Recently, we started roasting a chicken every Sunday night and using the leftovers for several meals throughout the week. It's an easy and inexpensive way to simplify meal preparation. So far, we've used the leftover chicken for tacos/burritos, stir-fry, pasta dishes, panini sandwiches, soup, and various green salads.
Mr. W. and I have different approaches to roasting a chicken. When it's his turn to roast the chicken, he soaks it in brine overnight so that it remains moist while cooking. I don't do the brine thing, but I brush the skin with herb-infused butter. Either approach results in a juicy, flavorful chicken.
I know what you must be thinking: J.W., I eat chicken because it's supposed to be healthier for me. But now, you're telling me that I should slather butter on it? Doesn't that defeat the purpose of eating chicken?

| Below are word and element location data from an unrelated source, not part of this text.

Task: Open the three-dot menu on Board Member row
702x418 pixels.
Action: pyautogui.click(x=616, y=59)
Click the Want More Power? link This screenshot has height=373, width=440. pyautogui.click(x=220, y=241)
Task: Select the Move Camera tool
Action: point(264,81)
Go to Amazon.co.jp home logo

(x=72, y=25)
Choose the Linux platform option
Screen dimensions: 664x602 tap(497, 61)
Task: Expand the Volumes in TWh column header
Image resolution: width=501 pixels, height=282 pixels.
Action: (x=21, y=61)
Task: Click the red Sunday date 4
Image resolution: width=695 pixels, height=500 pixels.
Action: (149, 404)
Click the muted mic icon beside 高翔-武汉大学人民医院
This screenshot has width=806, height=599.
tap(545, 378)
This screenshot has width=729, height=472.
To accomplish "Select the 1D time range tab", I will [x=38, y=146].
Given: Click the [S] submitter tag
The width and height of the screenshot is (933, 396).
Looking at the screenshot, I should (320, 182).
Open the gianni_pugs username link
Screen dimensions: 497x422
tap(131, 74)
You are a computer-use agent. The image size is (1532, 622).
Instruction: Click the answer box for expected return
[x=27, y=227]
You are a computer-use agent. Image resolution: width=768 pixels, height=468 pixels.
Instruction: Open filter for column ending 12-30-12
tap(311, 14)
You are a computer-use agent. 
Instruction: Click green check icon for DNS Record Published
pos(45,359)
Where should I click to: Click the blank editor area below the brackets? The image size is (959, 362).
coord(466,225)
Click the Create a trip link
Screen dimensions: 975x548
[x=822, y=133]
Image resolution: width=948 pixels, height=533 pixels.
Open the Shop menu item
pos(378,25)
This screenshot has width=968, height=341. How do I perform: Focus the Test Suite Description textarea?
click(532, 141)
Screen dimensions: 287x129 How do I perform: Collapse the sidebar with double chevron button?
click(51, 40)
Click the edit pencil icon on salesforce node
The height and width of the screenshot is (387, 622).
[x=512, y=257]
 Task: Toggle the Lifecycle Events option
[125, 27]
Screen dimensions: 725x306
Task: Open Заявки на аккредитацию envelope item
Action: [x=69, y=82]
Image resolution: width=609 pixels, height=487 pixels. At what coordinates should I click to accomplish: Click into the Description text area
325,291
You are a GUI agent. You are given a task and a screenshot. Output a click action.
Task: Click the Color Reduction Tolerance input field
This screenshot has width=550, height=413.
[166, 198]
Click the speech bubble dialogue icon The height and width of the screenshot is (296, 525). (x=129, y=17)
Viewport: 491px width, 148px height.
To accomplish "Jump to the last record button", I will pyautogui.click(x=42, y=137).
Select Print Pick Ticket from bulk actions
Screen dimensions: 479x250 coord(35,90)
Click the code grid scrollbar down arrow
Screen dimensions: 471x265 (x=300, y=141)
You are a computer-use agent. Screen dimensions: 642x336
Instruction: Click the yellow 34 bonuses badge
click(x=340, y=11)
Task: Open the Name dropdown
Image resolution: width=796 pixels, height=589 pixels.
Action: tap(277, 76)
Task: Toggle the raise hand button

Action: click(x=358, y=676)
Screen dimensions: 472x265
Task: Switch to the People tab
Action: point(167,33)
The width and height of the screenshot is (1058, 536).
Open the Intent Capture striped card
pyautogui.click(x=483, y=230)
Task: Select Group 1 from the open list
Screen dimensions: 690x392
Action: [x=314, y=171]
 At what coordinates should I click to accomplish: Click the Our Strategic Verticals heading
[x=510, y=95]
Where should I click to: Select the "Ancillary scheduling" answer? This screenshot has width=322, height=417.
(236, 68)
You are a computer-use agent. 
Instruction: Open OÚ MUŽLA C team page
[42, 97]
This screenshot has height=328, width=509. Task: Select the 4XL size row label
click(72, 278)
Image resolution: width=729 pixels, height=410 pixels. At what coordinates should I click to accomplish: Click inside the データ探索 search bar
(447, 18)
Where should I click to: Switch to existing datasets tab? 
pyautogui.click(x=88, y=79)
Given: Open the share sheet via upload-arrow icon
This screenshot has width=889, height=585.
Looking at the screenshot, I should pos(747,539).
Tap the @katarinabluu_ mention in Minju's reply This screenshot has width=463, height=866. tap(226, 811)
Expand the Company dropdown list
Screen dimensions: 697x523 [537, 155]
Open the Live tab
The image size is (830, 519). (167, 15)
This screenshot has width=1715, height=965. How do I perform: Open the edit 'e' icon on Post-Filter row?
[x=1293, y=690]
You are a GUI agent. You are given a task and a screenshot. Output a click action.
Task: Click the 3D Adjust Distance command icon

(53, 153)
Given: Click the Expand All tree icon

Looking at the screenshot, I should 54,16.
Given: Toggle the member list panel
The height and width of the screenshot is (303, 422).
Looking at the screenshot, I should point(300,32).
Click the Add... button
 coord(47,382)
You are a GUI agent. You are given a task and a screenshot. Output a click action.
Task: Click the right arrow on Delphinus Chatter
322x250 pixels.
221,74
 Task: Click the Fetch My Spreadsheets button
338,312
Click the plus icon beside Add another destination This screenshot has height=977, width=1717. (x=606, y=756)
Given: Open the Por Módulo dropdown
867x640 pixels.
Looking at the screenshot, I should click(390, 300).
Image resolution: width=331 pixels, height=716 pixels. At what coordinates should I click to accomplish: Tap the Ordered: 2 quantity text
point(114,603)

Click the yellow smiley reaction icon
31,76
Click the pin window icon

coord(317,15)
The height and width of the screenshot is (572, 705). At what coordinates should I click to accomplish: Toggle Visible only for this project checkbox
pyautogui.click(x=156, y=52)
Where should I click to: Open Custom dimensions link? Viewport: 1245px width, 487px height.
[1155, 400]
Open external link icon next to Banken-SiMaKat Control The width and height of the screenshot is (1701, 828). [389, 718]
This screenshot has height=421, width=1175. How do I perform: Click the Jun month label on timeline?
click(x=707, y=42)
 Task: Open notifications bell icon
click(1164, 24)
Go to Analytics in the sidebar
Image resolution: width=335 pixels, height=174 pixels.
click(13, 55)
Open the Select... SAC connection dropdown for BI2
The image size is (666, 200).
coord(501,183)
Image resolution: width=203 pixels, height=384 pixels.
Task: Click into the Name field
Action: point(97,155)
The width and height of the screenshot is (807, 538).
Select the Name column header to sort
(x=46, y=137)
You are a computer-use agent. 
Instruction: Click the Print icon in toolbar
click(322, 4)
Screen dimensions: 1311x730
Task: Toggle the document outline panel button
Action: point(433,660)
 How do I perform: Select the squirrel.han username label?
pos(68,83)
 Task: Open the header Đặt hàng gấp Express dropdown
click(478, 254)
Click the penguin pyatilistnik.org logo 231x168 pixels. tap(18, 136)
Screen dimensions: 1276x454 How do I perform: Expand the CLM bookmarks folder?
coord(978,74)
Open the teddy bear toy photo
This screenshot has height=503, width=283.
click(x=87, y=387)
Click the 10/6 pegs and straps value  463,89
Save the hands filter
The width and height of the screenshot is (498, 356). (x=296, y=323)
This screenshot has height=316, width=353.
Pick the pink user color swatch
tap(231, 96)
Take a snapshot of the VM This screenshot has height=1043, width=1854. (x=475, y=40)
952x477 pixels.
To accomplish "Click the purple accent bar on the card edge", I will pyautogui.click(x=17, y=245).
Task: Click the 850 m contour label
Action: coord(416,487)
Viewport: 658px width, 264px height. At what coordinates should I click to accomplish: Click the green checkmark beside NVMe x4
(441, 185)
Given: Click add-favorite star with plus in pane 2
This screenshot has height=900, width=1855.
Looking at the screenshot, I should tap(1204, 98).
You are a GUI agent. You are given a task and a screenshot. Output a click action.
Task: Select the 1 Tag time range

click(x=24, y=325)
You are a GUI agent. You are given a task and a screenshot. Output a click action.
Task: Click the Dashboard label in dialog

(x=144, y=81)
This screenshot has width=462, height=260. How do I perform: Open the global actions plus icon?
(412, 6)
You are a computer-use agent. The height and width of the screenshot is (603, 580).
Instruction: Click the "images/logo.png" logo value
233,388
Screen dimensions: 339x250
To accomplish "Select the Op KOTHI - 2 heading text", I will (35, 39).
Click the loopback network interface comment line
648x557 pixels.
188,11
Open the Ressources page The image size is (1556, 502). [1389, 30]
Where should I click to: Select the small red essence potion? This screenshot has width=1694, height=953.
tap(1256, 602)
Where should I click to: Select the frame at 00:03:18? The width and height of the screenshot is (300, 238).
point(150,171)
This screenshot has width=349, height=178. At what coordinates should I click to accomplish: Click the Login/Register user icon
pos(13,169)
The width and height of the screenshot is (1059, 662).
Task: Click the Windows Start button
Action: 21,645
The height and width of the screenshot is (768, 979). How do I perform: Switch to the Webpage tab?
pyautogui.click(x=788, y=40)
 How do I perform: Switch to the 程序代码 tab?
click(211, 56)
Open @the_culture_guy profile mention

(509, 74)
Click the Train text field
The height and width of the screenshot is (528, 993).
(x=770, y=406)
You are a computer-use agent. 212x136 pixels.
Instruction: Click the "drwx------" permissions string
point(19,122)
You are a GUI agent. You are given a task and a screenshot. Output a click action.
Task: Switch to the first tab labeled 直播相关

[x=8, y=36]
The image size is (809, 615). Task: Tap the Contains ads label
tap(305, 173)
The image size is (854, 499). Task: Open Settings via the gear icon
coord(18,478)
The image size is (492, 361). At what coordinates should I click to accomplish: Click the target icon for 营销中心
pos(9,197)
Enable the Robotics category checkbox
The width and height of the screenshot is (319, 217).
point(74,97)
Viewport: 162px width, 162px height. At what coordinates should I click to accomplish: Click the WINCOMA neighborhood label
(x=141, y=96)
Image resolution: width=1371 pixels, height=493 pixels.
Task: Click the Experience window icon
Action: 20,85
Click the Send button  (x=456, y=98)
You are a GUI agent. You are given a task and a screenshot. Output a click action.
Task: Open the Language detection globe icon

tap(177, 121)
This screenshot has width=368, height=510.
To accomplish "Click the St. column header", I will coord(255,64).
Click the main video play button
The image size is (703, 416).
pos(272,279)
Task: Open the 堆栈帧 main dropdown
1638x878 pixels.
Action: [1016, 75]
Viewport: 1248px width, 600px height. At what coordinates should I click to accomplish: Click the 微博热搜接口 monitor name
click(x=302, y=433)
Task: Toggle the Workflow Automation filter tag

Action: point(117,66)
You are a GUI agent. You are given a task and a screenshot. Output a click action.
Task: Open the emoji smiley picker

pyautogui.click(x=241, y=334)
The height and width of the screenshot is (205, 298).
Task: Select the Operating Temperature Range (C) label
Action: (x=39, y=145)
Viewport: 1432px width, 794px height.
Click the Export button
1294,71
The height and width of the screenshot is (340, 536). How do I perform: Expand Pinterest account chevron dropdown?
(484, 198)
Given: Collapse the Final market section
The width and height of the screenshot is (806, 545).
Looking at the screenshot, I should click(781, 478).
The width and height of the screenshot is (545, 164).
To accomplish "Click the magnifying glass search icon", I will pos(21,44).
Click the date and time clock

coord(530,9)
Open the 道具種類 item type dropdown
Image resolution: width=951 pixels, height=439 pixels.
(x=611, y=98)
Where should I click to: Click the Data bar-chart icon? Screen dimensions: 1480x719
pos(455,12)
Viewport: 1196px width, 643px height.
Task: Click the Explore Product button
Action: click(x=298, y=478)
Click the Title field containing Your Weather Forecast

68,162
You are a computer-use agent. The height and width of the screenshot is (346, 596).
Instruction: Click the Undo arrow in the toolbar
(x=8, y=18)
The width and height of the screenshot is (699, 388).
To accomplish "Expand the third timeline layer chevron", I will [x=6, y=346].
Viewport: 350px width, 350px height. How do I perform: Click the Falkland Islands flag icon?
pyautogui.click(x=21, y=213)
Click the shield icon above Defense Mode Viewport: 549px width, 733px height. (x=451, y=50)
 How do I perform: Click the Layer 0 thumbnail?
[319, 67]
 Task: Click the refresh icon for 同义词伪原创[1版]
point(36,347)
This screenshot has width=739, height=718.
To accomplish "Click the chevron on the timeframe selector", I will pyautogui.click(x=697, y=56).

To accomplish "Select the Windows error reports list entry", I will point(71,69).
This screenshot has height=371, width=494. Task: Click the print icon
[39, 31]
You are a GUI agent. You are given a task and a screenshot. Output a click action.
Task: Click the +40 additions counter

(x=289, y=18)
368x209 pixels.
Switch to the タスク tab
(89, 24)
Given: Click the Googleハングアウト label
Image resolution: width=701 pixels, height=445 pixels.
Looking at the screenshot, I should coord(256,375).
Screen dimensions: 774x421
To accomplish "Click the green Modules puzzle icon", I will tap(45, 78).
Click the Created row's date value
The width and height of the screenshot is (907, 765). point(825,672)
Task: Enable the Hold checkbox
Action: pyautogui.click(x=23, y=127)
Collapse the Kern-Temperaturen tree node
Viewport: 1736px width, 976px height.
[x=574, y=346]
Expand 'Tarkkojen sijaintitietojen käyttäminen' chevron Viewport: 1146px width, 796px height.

Really, this recipe does not use that much butter. A little goes a long way, and I think the flavor boost is well worth the extra calories. But I'll admit that this is not the most health-conscious way to prepare a chicken. If you don't eat/don't like dark meat chicken, you can simply substitute bone-in split breasts for the whole roaster chicken. But seriously, if you don't eat dark meat chicken, I think you're missing out.
The following recipe was ever-so-slightly adapted from the Better Homes and Gardens New Cook Book (golly gee, that's a creative book title).
- 1 3 - 3 1/2 lb whole chicken
- 2 tablespoons butter
- 2 cloves garlic, minced
- 1 teaspoon dried basil
- 1/2 teaspoon salt
- 1/2 teaspoon ground sage
- 1/2 teaspoon ground thyme
- 1/4-1/2 teaspoon lemon-pepper seasoning
1. If chicken came with giblets, remove and discard (or, use them to make homemade stock). Rinse chicken and pat dry with paper towels. Use string or twine to tie the legs together.
2. In a small saucepan, combine butter, garlic, salt, and all herbs. Melt over low heat to infuse butter with herb flavor. Place chicken on rack in a large roasting pan. Brush butter over chicken.
3. Roast chicken, uncovered, at 375 degrees. A 3 lb. chicken will take approximately 1 1/4 hours to cook. Internal temperature should be 180-185 degrees. Let chicken rest approximately 10 minutes before carving.
*If you do not have a roasting pan, you can probably make do with what you have in your kitchen. For instance, stack a metal cooling rack on top of a metal cookie sheet and use that as a makeshift roasting pan. This will allow the juices to drain off while the chicken is cooking.